Cependant pour obtenir ce domaine, l’on doit payer un dû & si l’on est dans l’incapacité de le régler pour l’instant, il faudra patienter. En sachant que l’on devra 1 ducat à la banque, ainsi qu’un pour chaque maison à sa/son propriétaire. Des maisons qui au bout de 3 d’une même couleur & donc appartenant à une même personne, sont remplacées par une de ses villas. Améliorant les conditions au passage. Enfin, quand un domaine est vôtre, incluez-y une tour, qui ouvre en parallèle le marché éventuellement disponible & fait glaner davantage de ducats. Tout en s’avérant essentiel pour effectuer des affaires pécuniaires via la seconde action envisageable. Qui permet de prendre 2 ducats à la banque, en l’échangeant contre une carte qui correspond à un marché actif.

La position de ses domaines renforce la stratégie, puisque l’on peut les enchainer. & mieux encore en annexer, quand l’un est adjacent au notre. Ce qui offrira une rente plus grande. On y envoie alors une tour, pour signifier que l’on vient de l’annexer. Ce qui se montre d’autant plus par l’utilisation d’un mur mitoyen séparant les 2. Ce qui en même temps rend un mur établi auparavant. Et prolonge potentiellement la partie, qui se stoppera dès que l’on n’en aura plus à disposition. Même si l’un revient en pioche suite à un tour de jeu.
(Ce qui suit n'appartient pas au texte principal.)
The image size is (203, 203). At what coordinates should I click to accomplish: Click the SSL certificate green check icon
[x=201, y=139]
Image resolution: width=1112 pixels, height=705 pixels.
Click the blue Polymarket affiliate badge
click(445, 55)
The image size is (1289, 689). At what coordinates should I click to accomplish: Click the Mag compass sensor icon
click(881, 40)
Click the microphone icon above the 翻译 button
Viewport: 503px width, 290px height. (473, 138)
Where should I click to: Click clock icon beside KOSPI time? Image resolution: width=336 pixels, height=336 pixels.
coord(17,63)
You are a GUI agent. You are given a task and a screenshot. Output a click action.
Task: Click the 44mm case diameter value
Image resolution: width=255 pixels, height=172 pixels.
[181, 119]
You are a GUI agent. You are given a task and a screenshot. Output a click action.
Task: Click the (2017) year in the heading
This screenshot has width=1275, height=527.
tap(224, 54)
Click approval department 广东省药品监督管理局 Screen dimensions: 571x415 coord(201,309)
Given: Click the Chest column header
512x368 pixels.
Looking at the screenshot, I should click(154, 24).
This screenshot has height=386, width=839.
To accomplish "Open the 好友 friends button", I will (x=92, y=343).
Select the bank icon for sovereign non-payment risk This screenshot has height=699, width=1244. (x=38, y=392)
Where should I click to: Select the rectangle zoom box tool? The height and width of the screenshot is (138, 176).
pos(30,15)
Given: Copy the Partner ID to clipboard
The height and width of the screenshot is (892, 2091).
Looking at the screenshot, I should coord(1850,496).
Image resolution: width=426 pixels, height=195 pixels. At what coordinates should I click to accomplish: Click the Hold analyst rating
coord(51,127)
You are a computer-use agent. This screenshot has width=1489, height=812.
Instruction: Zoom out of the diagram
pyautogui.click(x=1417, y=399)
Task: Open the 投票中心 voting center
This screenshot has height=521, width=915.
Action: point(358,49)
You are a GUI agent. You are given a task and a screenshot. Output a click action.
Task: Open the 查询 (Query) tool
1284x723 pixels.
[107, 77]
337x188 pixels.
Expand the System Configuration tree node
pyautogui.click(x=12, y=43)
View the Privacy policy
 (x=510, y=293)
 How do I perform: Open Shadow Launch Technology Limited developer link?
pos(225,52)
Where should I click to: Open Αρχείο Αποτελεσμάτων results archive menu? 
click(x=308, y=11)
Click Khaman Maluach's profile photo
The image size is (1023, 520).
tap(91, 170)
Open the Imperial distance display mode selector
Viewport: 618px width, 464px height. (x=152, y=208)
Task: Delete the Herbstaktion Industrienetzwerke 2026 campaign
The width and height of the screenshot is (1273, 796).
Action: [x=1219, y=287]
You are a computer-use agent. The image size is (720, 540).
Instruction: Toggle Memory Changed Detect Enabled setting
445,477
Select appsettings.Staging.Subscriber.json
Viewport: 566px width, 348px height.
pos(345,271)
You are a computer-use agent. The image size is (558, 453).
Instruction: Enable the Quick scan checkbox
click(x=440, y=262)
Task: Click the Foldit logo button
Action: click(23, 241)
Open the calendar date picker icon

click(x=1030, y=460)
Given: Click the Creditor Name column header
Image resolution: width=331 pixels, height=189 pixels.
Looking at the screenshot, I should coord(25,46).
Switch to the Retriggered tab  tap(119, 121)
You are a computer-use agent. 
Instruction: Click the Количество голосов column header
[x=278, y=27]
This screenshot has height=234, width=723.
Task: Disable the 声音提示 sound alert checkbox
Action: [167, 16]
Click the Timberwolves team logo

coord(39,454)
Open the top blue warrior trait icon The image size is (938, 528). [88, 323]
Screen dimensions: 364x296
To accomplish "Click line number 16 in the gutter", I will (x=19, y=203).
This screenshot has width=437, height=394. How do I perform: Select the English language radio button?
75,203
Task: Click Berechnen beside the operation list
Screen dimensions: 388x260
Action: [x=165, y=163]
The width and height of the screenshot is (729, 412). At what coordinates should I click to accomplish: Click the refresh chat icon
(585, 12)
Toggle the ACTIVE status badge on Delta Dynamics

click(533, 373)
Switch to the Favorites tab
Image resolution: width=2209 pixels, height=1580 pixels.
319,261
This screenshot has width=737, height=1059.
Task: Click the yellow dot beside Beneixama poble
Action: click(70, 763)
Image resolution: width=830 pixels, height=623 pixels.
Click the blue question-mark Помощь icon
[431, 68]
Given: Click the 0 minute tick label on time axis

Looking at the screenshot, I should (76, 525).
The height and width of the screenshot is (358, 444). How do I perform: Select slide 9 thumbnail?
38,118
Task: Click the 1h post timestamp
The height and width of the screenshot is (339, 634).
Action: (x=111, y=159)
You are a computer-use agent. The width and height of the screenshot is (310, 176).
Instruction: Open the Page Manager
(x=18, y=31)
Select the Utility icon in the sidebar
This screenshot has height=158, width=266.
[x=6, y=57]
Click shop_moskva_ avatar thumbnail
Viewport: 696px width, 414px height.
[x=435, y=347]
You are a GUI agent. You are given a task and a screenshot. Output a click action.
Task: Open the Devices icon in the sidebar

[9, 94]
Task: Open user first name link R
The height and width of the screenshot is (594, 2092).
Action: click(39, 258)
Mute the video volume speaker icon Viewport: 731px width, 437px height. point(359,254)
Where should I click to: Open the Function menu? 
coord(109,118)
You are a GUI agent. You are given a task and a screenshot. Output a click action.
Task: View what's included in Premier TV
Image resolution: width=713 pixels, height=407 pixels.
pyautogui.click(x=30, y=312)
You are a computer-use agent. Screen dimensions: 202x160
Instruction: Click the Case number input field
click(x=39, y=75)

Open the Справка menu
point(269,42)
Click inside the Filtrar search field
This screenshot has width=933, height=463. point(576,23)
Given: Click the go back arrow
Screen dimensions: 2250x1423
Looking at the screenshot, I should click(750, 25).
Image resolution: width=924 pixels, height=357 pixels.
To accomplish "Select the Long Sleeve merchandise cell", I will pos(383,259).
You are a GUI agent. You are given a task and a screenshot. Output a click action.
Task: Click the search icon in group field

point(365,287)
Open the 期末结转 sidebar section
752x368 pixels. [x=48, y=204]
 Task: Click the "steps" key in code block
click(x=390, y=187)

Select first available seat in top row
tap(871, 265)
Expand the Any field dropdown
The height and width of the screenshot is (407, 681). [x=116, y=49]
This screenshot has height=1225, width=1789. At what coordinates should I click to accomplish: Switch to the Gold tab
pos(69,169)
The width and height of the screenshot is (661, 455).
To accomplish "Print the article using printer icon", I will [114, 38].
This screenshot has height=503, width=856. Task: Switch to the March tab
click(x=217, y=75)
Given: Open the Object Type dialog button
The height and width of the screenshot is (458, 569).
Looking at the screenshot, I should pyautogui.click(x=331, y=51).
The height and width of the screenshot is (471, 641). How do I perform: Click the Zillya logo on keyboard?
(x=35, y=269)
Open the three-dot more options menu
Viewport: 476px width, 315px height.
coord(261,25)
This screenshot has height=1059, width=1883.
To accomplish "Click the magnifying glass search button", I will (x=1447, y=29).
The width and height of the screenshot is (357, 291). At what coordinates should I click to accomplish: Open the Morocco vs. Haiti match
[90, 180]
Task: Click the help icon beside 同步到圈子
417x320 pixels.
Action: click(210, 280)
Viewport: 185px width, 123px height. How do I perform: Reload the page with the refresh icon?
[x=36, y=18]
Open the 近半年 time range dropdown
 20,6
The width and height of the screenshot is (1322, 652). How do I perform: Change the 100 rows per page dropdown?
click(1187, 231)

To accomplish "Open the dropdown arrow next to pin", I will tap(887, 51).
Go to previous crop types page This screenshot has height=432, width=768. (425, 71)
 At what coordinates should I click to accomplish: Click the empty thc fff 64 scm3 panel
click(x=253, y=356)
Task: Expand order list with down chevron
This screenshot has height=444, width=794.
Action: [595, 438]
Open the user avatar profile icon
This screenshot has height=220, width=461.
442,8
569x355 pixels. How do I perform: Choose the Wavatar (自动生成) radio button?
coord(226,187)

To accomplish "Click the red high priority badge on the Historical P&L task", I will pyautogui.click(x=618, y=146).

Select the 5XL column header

L’atmosphère méditerranéenne de Castello Methoni est pleinement retranscrite visuellement, avec notamment une illustration de boite & un plateau qui nous charment. Derrière, l’on retrouve l’illustrateur Jakub Rebelka, mais également Vincent Dutrait (dont l’on apprécie déjà le travail sur Queenz par exemple) à la direction artistique.  Le jeu bénéficie d’un attrait matériel tout particulier, par la présence de bâtiments en 3D, joliment représentés. La différence est claire par rapport à une production n’usant que de jetons ou cubes par exemple. On s’amuse d’autant plus à les ajouter & même en attendant, on s’éclate à confectionner des châteaux en les empilant.

Sa dimension tactique permettant d’enquiquiner ses adversaires en annexant des domaines, l’on prend d’autant plus de plaisir au cours de Castello Methoni. Qui profite d’un contenu physique attirant & ludique, avec ses murs & autres tours.